When we now look at the content level, we can ask if there are ontological claims within an Enlightenment worldview and, indeed, this is a reasonable question. Slingerland seems to be implying that his version of Enlightenment 2.0 necessarily requires naturalism and secularism and necessarily fails due to residual ontological claims based on unavoidable Theory of Mind thinking but still this supernatural minimalism is preferable to the alternatives. This is partly answered by the previous paragraph and by also examining the the application level which we will do in the following paragraph. An important aside is that Slingerland seems to implying the desirability and superiority of Enlightenment "religion" over it alternatives.
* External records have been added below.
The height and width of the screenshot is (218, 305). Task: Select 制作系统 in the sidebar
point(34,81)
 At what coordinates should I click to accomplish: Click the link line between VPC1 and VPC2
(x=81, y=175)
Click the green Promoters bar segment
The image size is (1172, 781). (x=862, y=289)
But this conflicts with one of the Enlightenment values he does not mention - freedom of and from religion - (but maybe this is implied in his posit of human rights as metaphysical). This also might explain his version of secularism. Most Enlightenment worldviews would be for a secular public sphere - that is one neutral to religion - allowing for everyone to have their own religion or none in private - and to protect everyone, in a majority or minority religion from discrimination or worse. This is only to illustrate the possible equivocation over the way Slingerland, unintentionally in my view, presents his case.
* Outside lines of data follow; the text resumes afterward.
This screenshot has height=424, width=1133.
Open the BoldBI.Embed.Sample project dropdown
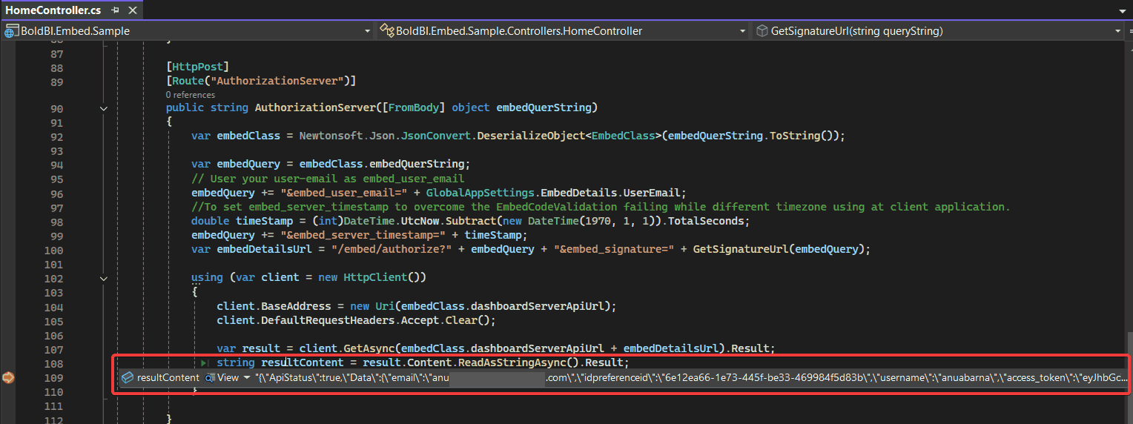tap(368, 31)
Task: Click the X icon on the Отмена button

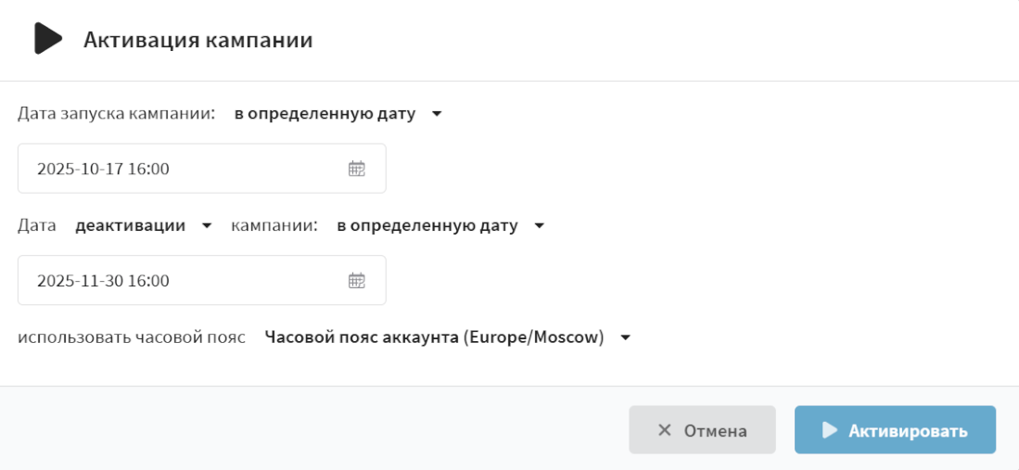Action: tap(664, 430)
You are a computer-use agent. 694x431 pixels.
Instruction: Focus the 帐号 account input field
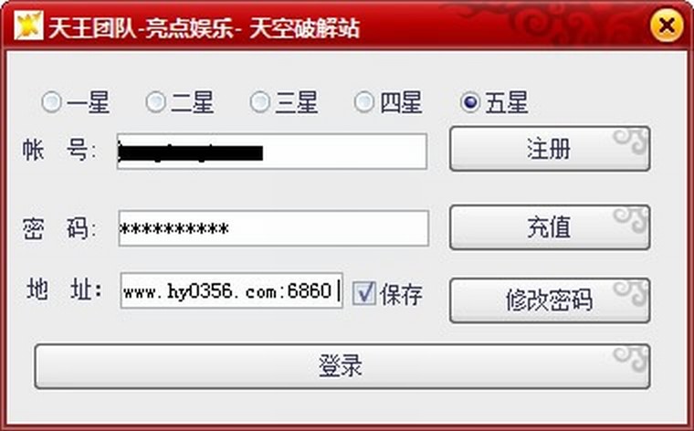[272, 152]
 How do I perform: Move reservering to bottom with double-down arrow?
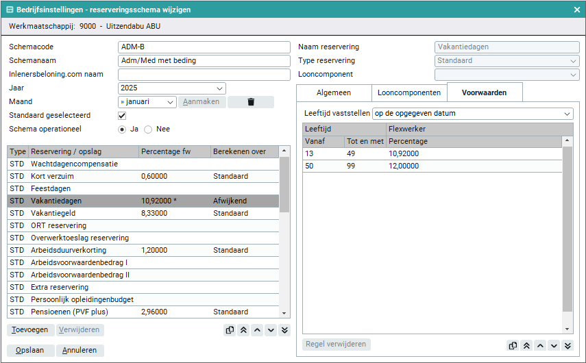pos(284,330)
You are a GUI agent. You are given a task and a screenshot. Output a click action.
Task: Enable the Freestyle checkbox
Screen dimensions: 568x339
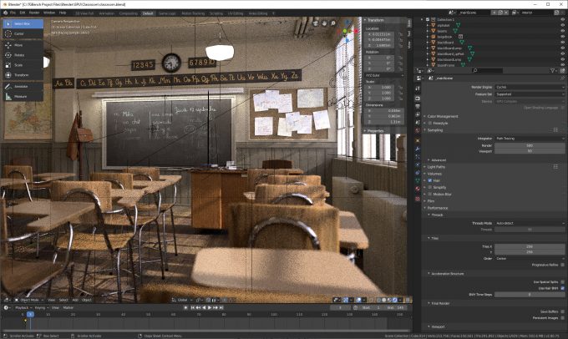(431, 123)
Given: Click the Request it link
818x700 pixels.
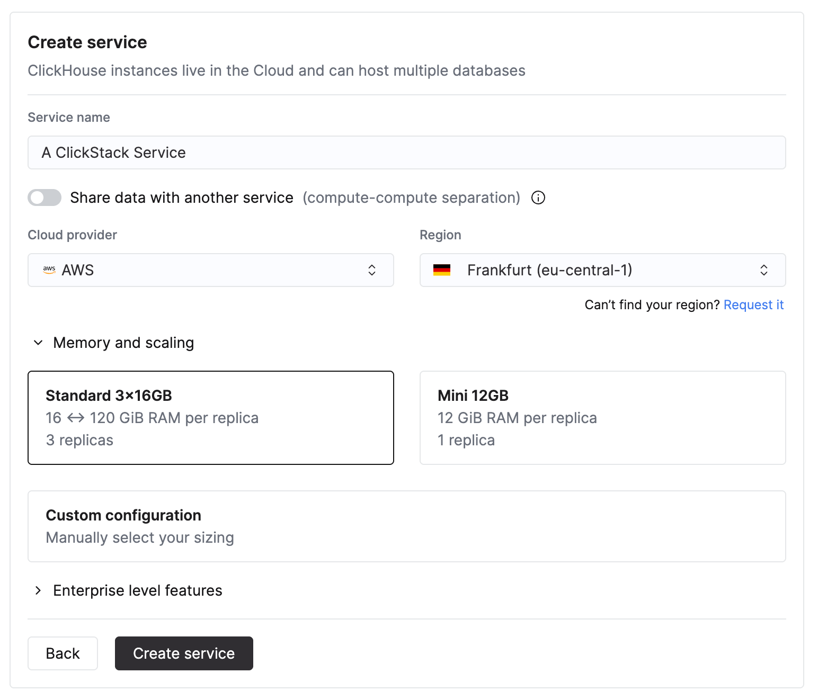Looking at the screenshot, I should tap(753, 305).
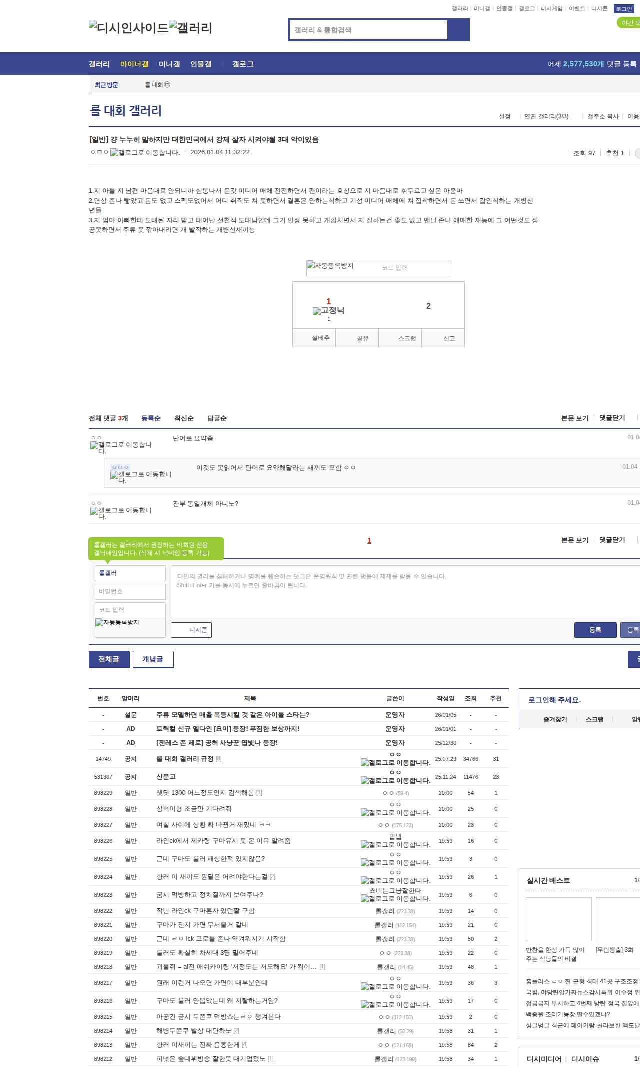Expand the 연관 갤러리(3/3) list
640x1067 pixels.
click(547, 117)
When it comes to the values typically espoused in Enlightenment worldviews, Slingerland would have a point if these only existed on the content level but another key feature of the Enlightenment especially 2.0 as I conceive it, is that we have plenty of historical and empirical data to back up our arguments, these are not just good ideas, of appeal to those already converted nor with a necessary metaphysical grounding. He mentions Atran and Boyer but there are others such as Hauser, Toulmin etc. who, one way or another, have studied cultural norms, to not reject the fact-value distinction - which Slingerland implicitly endorses, he comes over as a subjectivist or non-cognitivist in his approach - but who still can describe prescriptions, identify cultural variations versus cultural invariants and make testable predictions based on these. This is not the same as saying this is the way the world should or ought be to, of course. Nevertheless, this is one example of empirical work on studying societies and people, past and present and seeing what makes them tick. We have thousands of years worth of empirical data on how societies worked.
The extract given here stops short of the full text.